- YOUR GOAL -
Revise the records below by replacing every occurrence of "Viewport" with "Display area", leaving all other text unchanged.

- EXTRACTED INFORMATION -
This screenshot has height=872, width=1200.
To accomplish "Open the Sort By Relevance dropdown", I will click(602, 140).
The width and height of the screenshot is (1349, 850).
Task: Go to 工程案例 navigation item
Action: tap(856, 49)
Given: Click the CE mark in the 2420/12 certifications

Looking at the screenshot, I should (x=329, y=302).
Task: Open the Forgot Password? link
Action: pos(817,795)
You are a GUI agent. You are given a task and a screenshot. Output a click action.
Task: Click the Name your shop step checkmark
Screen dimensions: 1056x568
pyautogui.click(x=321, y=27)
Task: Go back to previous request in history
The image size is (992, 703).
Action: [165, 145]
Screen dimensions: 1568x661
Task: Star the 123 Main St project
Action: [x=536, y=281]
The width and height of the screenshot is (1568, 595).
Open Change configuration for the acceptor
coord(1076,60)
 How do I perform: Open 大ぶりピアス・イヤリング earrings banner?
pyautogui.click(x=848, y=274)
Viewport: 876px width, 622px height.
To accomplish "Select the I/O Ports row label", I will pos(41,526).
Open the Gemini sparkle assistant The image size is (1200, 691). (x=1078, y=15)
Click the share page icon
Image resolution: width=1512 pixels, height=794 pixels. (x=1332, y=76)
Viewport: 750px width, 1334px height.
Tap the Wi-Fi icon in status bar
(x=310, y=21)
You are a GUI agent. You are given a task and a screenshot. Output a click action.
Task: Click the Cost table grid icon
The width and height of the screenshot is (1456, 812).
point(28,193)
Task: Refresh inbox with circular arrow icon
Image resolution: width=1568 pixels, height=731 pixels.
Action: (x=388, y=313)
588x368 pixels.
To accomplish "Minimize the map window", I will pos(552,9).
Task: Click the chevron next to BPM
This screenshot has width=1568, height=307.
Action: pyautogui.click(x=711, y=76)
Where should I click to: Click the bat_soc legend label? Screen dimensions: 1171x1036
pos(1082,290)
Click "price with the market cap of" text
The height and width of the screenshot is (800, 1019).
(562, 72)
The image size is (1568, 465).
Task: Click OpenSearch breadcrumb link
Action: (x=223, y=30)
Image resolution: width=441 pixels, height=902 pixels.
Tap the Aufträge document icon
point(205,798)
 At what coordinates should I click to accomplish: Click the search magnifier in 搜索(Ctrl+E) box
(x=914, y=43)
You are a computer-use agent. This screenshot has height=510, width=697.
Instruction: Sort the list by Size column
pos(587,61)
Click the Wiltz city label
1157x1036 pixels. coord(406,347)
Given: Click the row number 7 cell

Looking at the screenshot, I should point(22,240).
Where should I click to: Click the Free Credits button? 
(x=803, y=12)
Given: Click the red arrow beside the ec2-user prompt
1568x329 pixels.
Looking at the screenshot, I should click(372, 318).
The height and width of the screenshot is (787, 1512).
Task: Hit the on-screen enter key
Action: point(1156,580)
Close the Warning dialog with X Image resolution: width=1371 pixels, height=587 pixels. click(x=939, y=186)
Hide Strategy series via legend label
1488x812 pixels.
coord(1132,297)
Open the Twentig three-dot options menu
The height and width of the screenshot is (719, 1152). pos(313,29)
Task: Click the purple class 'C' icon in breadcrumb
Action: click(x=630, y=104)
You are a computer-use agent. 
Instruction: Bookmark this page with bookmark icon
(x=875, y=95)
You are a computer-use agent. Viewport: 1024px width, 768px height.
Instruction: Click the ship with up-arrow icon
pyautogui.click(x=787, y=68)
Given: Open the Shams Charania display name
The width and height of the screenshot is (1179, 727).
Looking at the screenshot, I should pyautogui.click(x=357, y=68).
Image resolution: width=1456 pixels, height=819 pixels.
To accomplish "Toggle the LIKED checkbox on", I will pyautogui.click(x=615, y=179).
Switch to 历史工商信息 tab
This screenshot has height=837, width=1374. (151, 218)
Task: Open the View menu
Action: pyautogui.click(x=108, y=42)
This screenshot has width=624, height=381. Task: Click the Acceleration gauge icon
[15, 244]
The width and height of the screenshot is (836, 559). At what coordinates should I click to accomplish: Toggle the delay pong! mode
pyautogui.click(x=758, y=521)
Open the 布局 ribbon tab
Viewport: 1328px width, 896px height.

- FINAL ANSWER -
This screenshot has height=872, width=1200.
To accomplish "Open the Sort By Relevance dropdown", I will click(602, 140).
The width and height of the screenshot is (1349, 850).
Task: Go to 工程案例 navigation item
Action: tap(856, 49)
Given: Click the CE mark in the 2420/12 certifications

Looking at the screenshot, I should (x=329, y=302).
Task: Open the Forgot Password? link
Action: pos(817,795)
You are a GUI agent. You are given a task and a screenshot. Output a click action.
Task: Click the Name your shop step checkmark
Screen dimensions: 1056x568
pyautogui.click(x=321, y=27)
Task: Go back to previous request in history
The image size is (992, 703).
Action: [165, 145]
Screen dimensions: 1568x661
Task: Star the 123 Main St project
Action: [x=536, y=281]
The width and height of the screenshot is (1568, 595).
Open Change configuration for the acceptor
coord(1076,60)
 How do I perform: Open 大ぶりピアス・イヤリング earrings banner?
pyautogui.click(x=848, y=274)
Display area: 876px width, 622px height.
To accomplish "Select the I/O Ports row label", I will pos(41,526).
Open the Gemini sparkle assistant The image size is (1200, 691). (x=1078, y=15)
Click the share page icon
Image resolution: width=1512 pixels, height=794 pixels. (x=1332, y=76)
Display area: 750px width, 1334px height.
Tap the Wi-Fi icon in status bar
(x=310, y=21)
You are a GUI agent. You are given a task and a screenshot. Output a click action.
Task: Click the Cost table grid icon
The width and height of the screenshot is (1456, 812).
point(28,193)
Task: Refresh inbox with circular arrow icon
Image resolution: width=1568 pixels, height=731 pixels.
Action: (x=388, y=313)
588x368 pixels.
To accomplish "Minimize the map window", I will pos(552,9).
Task: Click the chevron next to BPM
This screenshot has width=1568, height=307.
Action: pyautogui.click(x=711, y=76)
Where should I click to: Click the bat_soc legend label? Screen dimensions: 1171x1036
pos(1082,290)
Click "price with the market cap of" text
The height and width of the screenshot is (800, 1019).
(562, 72)
The image size is (1568, 465).
Task: Click OpenSearch breadcrumb link
Action: (x=223, y=30)
Image resolution: width=441 pixels, height=902 pixels.
Tap the Aufträge document icon
point(205,798)
 At what coordinates should I click to accomplish: Click the search magnifier in 搜索(Ctrl+E) box
(x=914, y=43)
You are a computer-use agent. This screenshot has height=510, width=697.
Instruction: Sort the list by Size column
pos(587,61)
Click the Wiltz city label
1157x1036 pixels. coord(406,347)
Given: Click the row number 7 cell

Looking at the screenshot, I should point(22,240).
Where should I click to: Click the Free Credits button? 
(x=803, y=12)
Given: Click the red arrow beside the ec2-user prompt
1568x329 pixels.
Looking at the screenshot, I should click(372, 318).
The height and width of the screenshot is (787, 1512).
Task: Hit the on-screen enter key
Action: point(1156,580)
Close the Warning dialog with X Image resolution: width=1371 pixels, height=587 pixels. click(x=939, y=186)
Hide Strategy series via legend label
1488x812 pixels.
coord(1132,297)
Open the Twentig three-dot options menu
The height and width of the screenshot is (719, 1152). pos(313,29)
Task: Click the purple class 'C' icon in breadcrumb
Action: click(x=630, y=104)
You are a computer-use agent. 
Instruction: Bookmark this page with bookmark icon
(x=875, y=95)
You are a computer-use agent. Display area: 1024px width, 768px height.
Instruction: Click the ship with up-arrow icon
pyautogui.click(x=787, y=68)
Given: Open the Shams Charania display name
The width and height of the screenshot is (1179, 727).
Looking at the screenshot, I should pyautogui.click(x=357, y=68).
Image resolution: width=1456 pixels, height=819 pixels.
To accomplish "Toggle the LIKED checkbox on", I will pyautogui.click(x=615, y=179).
Switch to 历史工商信息 tab
This screenshot has height=837, width=1374. (151, 218)
Task: Open the View menu
Action: pyautogui.click(x=108, y=42)
This screenshot has width=624, height=381. Task: Click the Acceleration gauge icon
[15, 244]
The width and height of the screenshot is (836, 559). At what coordinates should I click to accomplish: Toggle the delay pong! mode
pyautogui.click(x=758, y=521)
Open the 布局 ribbon tab
Display area: 1328px width, 896px height.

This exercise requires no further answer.